- **STATED EXERCISE**:
Repeat these records with "photo" swapped for "image" and nothing else changed. Leave out the pictures.

- **SUPPLIED MATERIAL**:
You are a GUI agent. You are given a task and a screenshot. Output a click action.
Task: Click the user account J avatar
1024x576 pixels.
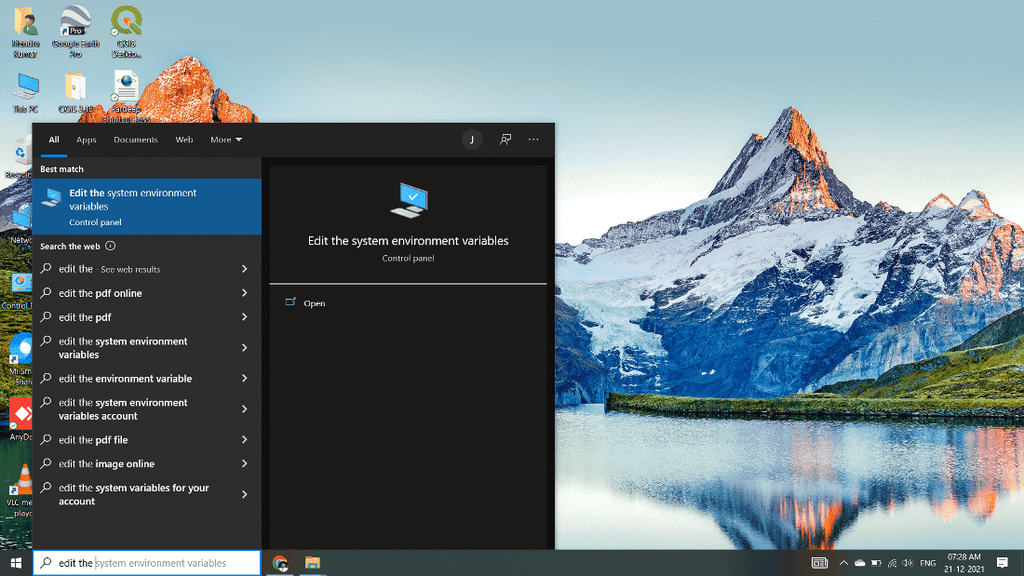click(x=472, y=140)
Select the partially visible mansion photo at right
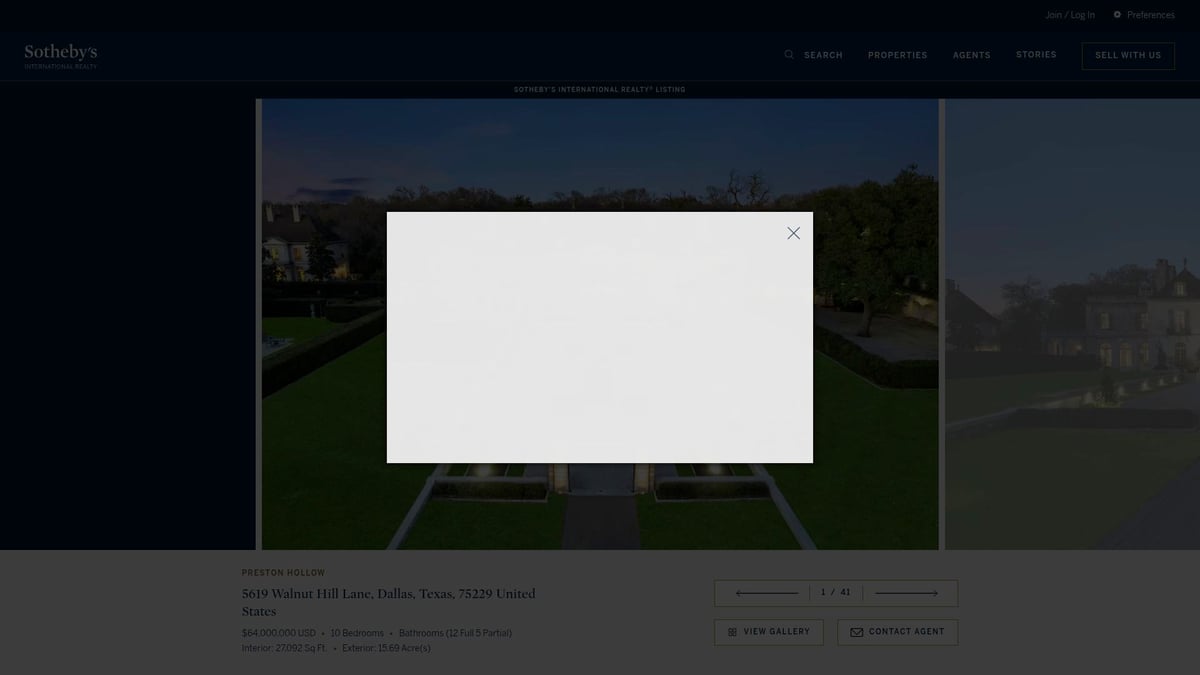 point(1072,320)
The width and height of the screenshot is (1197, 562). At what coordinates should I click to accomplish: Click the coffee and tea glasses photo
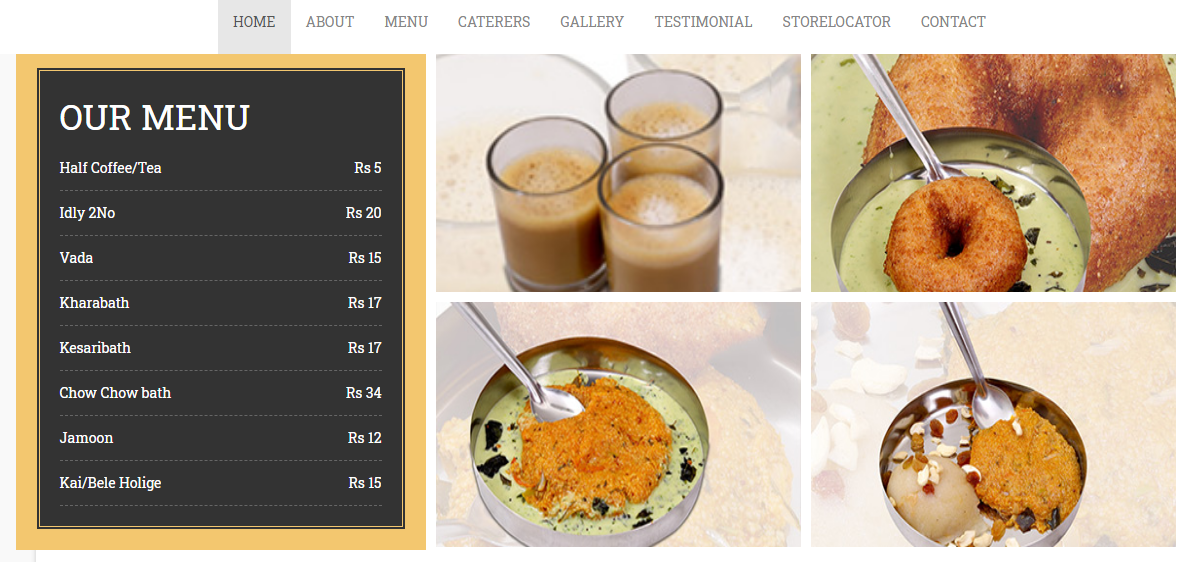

- **THE RESULT**:
You are a GUI agent. You are given a task and a screenshot. Output a click action.
Task: Click the user account J avatar
1024x576 pixels.
click(x=472, y=140)
Select the partially visible mansion image at right
 point(1072,320)
The width and height of the screenshot is (1197, 562). At what coordinates should I click to accomplish: Click the coffee and tea glasses image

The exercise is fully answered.